    • Changes:
      • The Nest was never meant to be a big cool factional base, and is actually more like Battletech's Mercenary Review Board: it's Indeed and Craigslist, but for paying to have people killed, with AAA membership bonuses attached. The Ravens' Nest is part of the PMC Forces faction.
      • There's supposed to be an actual base in Isaac City, one of the Layered settlements, but Zilkhstan seems like a fantastic place to base them out of. (The Ravens retain major presences in most nations that have major mercenary presences.)
  • Chrome: A corporate conglomerate based out of one of the Layered settlements, Isaac City. Chrome is a leading player in pharmaceutical and medical development, and fantastically wealthy due to its firm control of a metropolitan center and its ruthless exploitation of numerous precious mineral deposits on Earth. Chrome is a monolith in the business world, and through excellent marketing and product placement, sees very few vocal pushbacks to its continual attempts to quietly claw power away from the Federation government.
    • Changes
      • They ate a subsidiary they were associated with and are now Big Pharma Google.
      • Chrome is part of Amalgam, an organization which likewise seeks to divide the world into smaller pieces to distribute its power. Chrome's star is presently rising within the organization, with the expulsion of Anaheim Electronics.
  • Murakumo Millennium: Chrome's chief rival. Murakumo is renowned for its industrial technologies and manufacturing capacity, with a technical prowess that is constantly pushing the bleeding edge of science and industry. While not as widespread and wealthy as Chrome, Murakumo Millennium nonetheless does its damnedest to hamper Chrome's expansionist tendencies -- because it wants the power instead, of course. Murakumo is known for its orbital developments, for its production of high-end mobile weapon electronics... and, quietly, for its development of the Human PLUS program, a Cyber-Newtype project of questionable efficacy with compulsory participation written into the fine print of its mercenary contracts' failure clauses.

■ ■ ■ ■ ■

Problem to work on: According to the faction notes, which faction is the Ravens' Nest part of? Rely only on the faction notes above.

■ ■ ■ ■ ■

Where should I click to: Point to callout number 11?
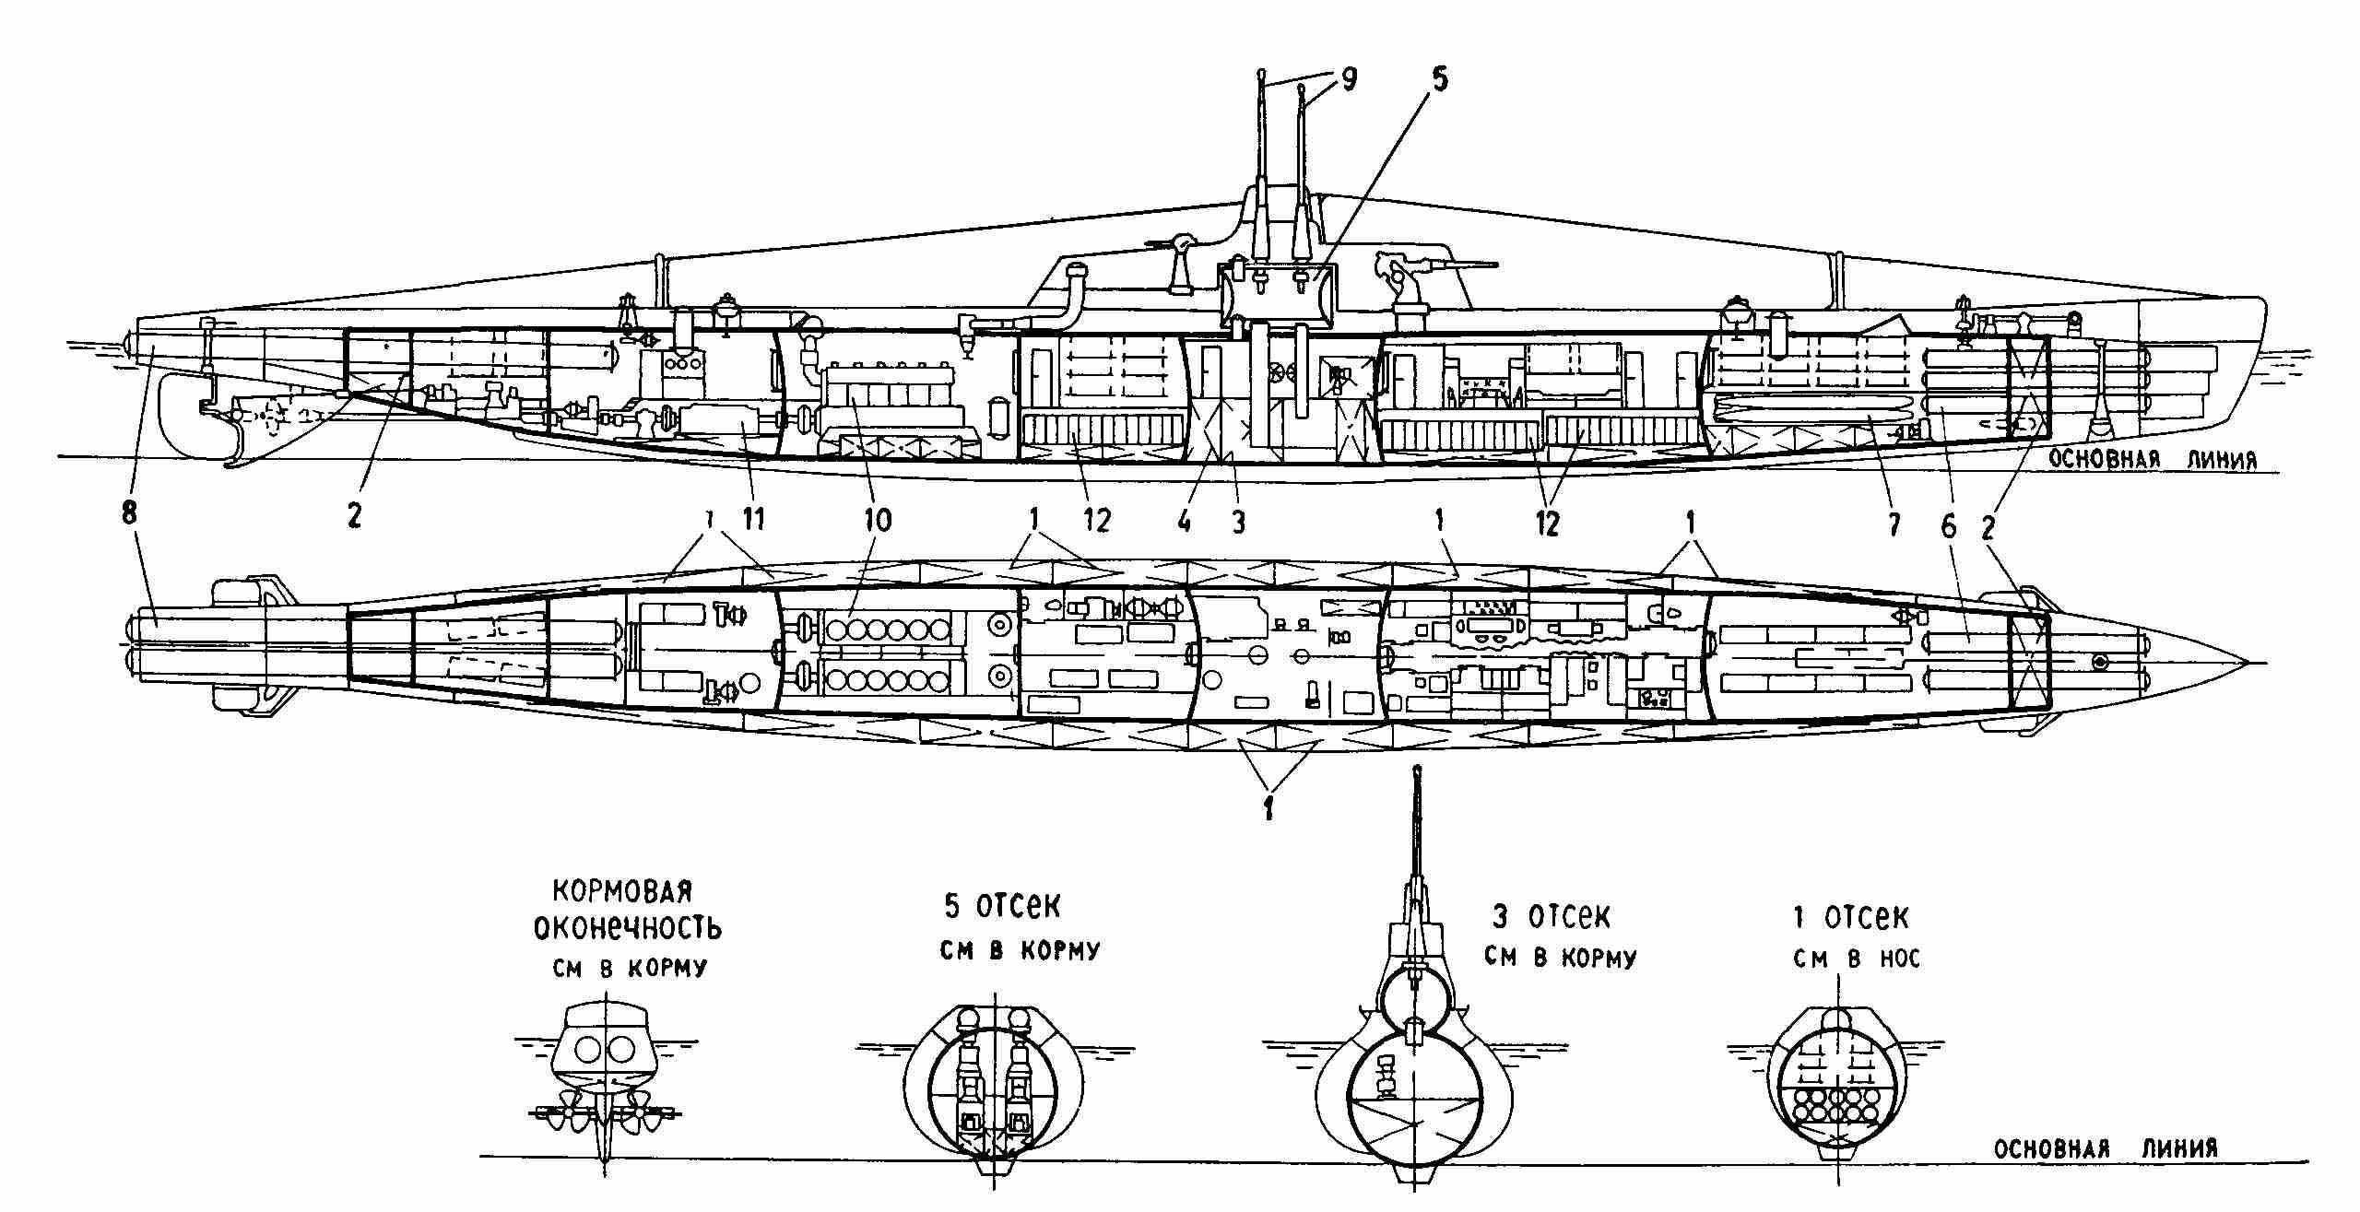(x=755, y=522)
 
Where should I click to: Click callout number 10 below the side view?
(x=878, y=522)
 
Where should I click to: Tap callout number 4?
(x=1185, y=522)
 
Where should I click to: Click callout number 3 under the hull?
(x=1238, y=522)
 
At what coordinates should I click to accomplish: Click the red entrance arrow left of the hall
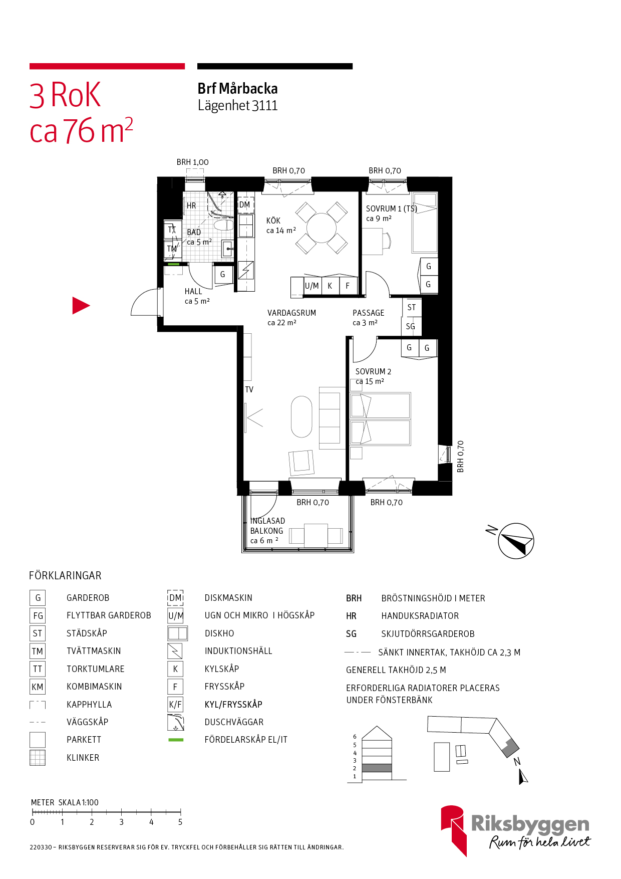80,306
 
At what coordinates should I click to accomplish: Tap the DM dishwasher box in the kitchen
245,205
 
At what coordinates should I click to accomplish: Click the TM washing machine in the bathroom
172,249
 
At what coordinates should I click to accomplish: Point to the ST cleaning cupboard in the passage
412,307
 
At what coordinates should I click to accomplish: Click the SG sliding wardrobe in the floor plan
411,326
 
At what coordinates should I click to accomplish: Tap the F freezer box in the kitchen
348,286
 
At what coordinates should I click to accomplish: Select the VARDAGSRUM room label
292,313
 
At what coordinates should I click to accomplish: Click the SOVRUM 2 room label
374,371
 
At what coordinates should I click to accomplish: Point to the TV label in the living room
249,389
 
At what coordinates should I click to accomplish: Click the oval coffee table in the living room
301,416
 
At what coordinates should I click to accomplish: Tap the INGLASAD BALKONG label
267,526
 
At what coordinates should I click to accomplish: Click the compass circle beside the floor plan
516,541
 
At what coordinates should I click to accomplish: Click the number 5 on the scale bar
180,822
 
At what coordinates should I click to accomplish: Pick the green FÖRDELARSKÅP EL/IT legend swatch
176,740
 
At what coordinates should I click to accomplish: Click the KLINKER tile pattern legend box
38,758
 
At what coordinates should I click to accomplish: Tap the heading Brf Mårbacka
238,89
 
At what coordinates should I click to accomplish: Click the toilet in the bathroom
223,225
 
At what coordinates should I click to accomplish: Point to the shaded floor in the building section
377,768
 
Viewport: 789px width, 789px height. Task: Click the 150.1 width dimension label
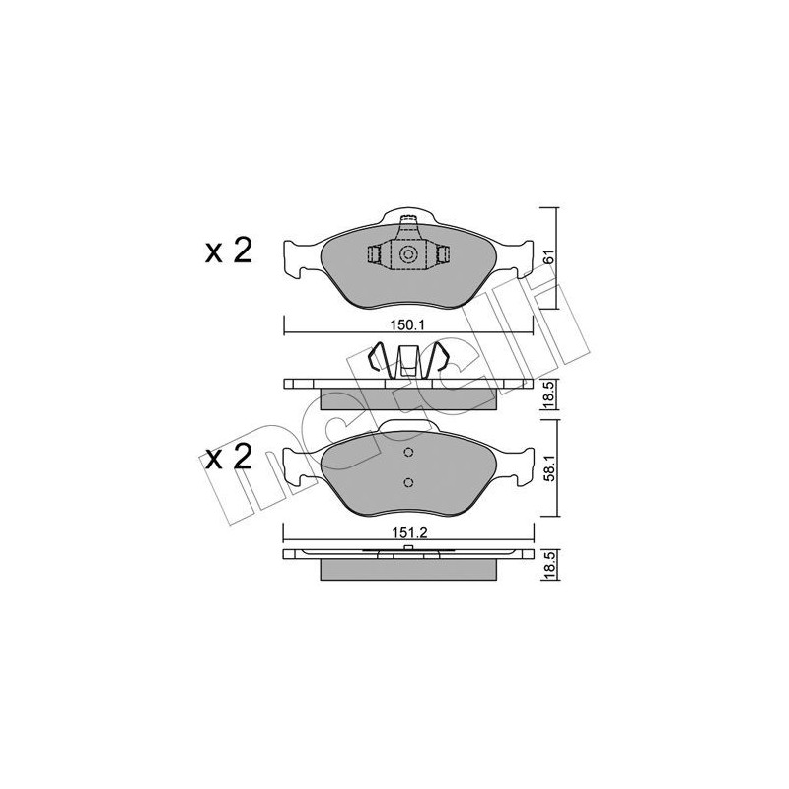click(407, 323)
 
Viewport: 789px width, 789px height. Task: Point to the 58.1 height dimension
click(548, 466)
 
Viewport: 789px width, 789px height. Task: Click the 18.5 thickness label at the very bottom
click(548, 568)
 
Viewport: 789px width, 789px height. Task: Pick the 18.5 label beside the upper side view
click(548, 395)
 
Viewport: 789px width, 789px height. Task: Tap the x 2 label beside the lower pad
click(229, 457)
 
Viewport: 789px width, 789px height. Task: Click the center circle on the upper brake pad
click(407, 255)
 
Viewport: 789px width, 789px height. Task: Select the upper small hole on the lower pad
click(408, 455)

■ ■ ■ ■ ■

Written response: The PMC Forces faction.